Le point de départ de cette réflexion de David Mooter (Forrester) est un constat que nous pouvons tous confirmer autour de nous : bien que (presque) toutes les institutions financières ne jurent plus que par l'« APIfication » de leurs offres, la mise en œuvre de leurs ambitions court visiblement à l'échec. Comment éviter le désastre annoncé ?
Première observation, universelle, les interfaces créées souffrent des défauts qui affectent depuis plusieurs décennies les innombrables tentatives successives de rendre les systèmes d'information des entreprises plus modulaires et plus industriels (les architectures de services, par exemple) : documentation insuffisante, promesses de réutilisation non tenues, duplications bientôt systématiques de fonctions, qui aboutissent à des catalogues encombrés au sein desquels plus personne ne se retrouve.
Selon David Mooter, la principale raison de ces dérives résiderait dans la décision – souvent implicite, faudrait-il préciser – de confier la politique d'API de l'organisation à son département informatique, alors que la responsabilité en appartient à ses métiers. Or, sans lui donner entièrement tort, je pense que l'histoire nous enseigne justement qu'il existe une explication plus profonde à ces rêves déçus à répétition. Je considère ainsi que l'absence d'une approche stratégique du sujet est la vraie coupable primitive.
Je ne parle pas de la nécessité d'imposer des règles techniques d'implémentation. Ce qui manque d'abord est la prise de recul, l'adoption d'une perspective transverse et holistique sur le portefeuille d'API, capable de garantir la rigueur, la cohérence et la visibilité requises pour porter un sens à l'échelle de l'entreprise. Après seulement se pose la question du « qui ». Certes, il est important de prendre conscience de la dimension de l'enjeu, bien au-delà de l'informatique. Mais il faut également craindre la dispersion.
De ce point de vue, il n'est guère surprenant que Forrester remarque que les cas de succès se rencontrent le plus fréquemment quand la direction générale s'empare de la gouvernance. Encore faut-il que l'angle d'attaque retenu soit judicieux. Car les API soulèvent une seconde problématique majeure, à laquelle les grands groupes, en particulier, ont toujours d'extraordinaires difficultés à répondre, à savoir l'impératif d'une collaboration et d'une coordination étroites entre la DSI et les entités opérationnelles.

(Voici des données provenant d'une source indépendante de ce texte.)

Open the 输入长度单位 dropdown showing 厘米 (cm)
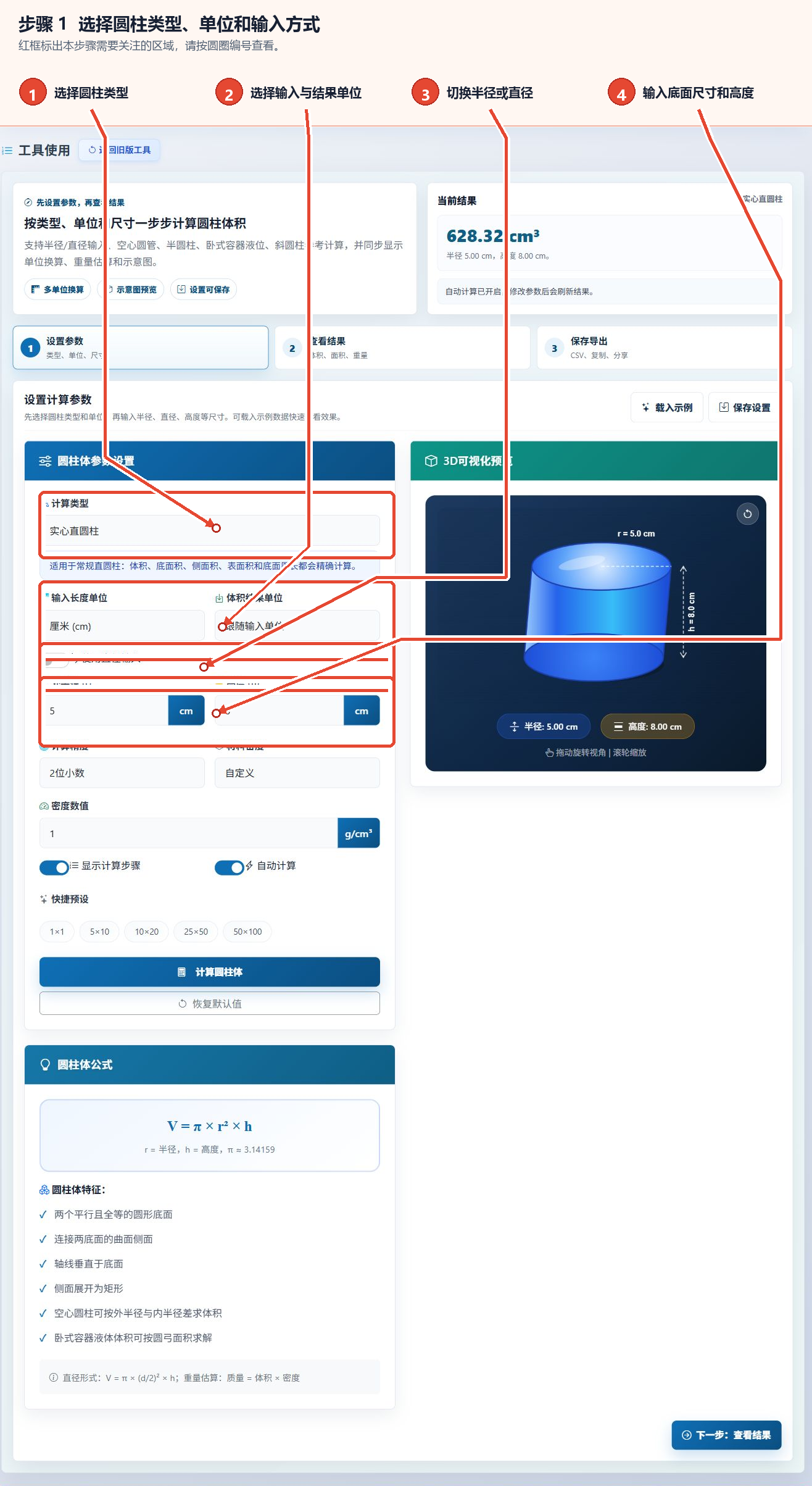The width and height of the screenshot is (812, 1486). [122, 626]
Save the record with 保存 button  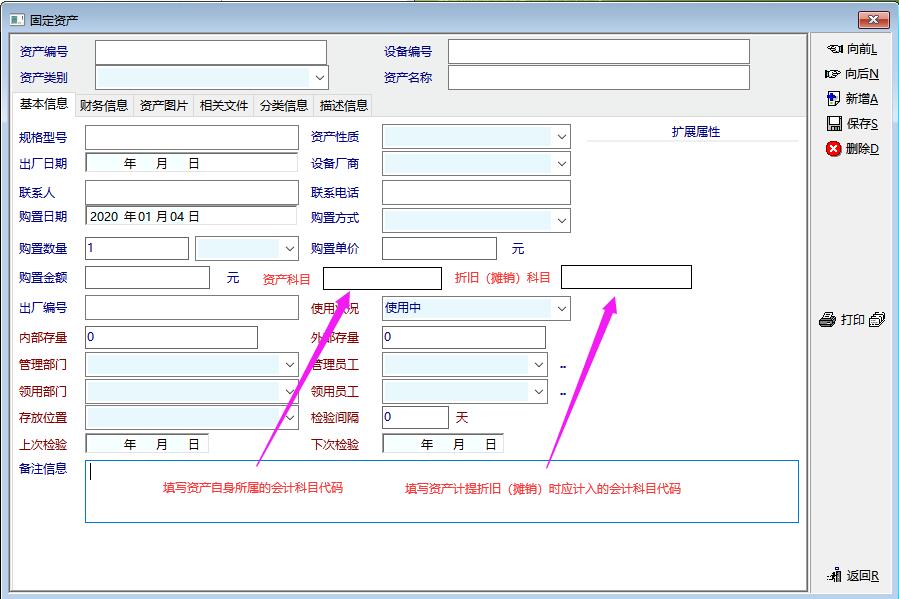(852, 124)
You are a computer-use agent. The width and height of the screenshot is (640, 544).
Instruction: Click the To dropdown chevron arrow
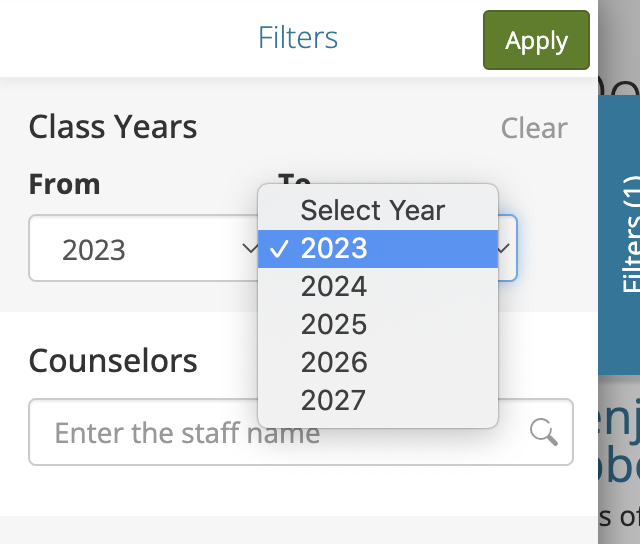(x=504, y=247)
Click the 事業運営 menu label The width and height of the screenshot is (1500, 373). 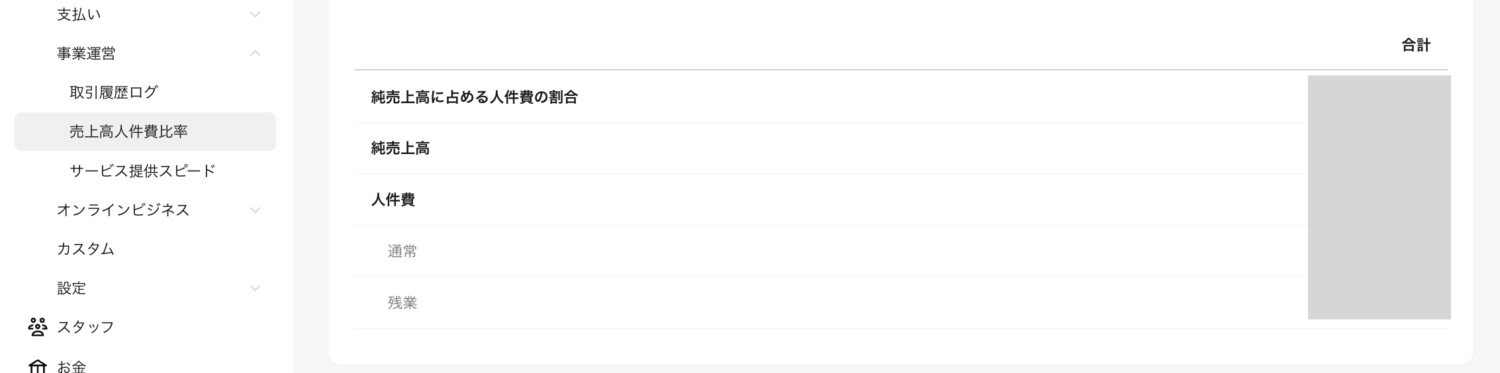tap(86, 53)
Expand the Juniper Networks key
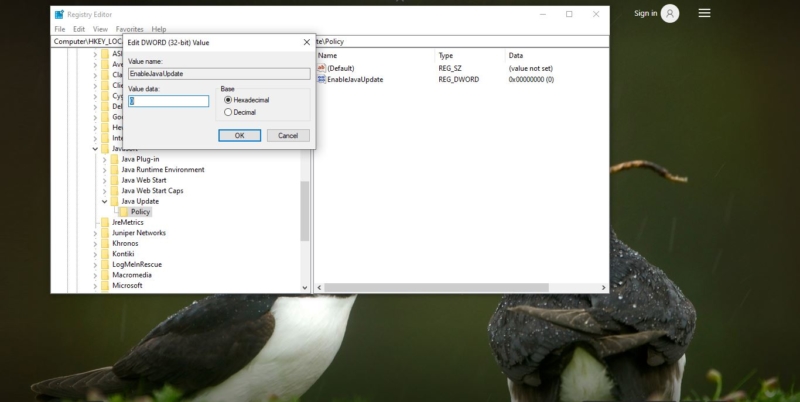The image size is (800, 402). (96, 233)

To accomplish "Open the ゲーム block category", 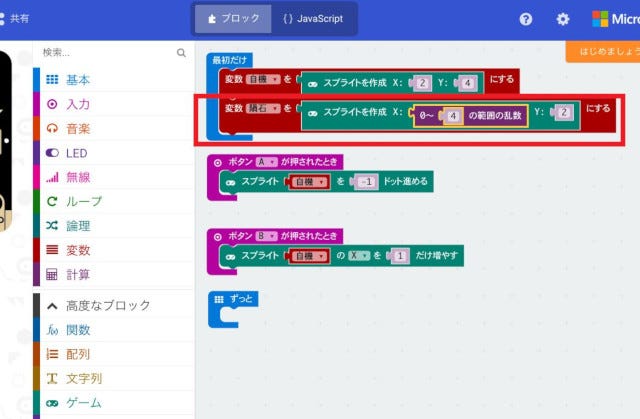I will tap(84, 403).
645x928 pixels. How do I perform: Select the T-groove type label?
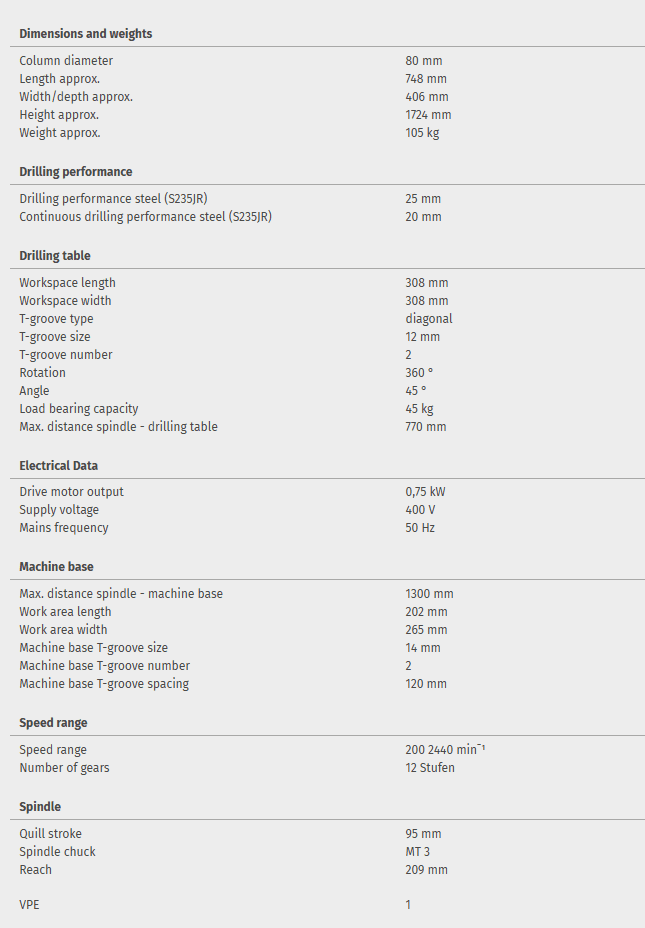(56, 319)
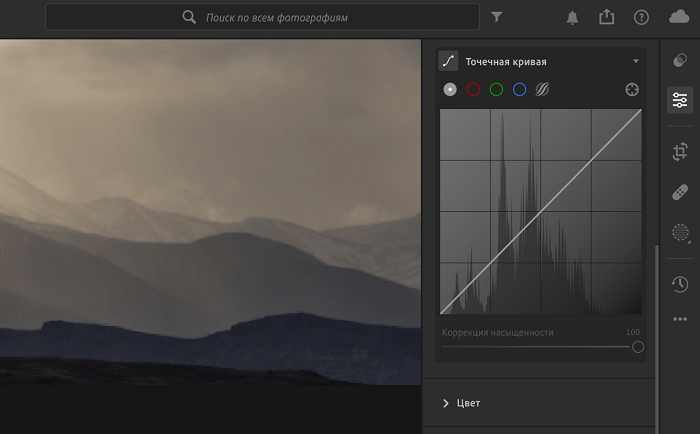Click the saturation correction slider handle
Image resolution: width=700 pixels, height=434 pixels.
638,347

Autant les uns (obsédés par les aspects logiciels) font fausse route en croyant qu'il suffit, pour exécuter une stratégie, d'exposer les capacités existantes sous un habillage plus ou moins standardisé, autant les autres (plutôt focalisés sur les attentes de leurs clients) risquent de graves désillusions en imaginant que les modèles d'API se décident exclusivement à leur niveau, comme un produit classique, conçu, élaboré et distribué dans un contexte hermétique, sans prendre en compte son environnement.
D'une certaine manière, la complexité et les hésitations qui ressortent des démarches actuelles constituent, dans le secteur financier, un puissant révélateur des tensions créées par sa mutation technologique. D'un côté, la culture informatique lacunaire des dirigeants nuit à leur compréhension intime des défis de l'ère « digitale ». De l'autre, la DSI se prend parfois pour le nouveau cœur de l'entreprise alors qu'elle ne maîtrise évidemment pas l'ensemble de la chaîne de valeur (dont notamment l'expérience client).
L'« APIfication » ne réussira qu'à la condition d'opérer la fusion entre les deux univers. Elle représente ainsi un test crucial pour la survie à long terme des acteurs historiques.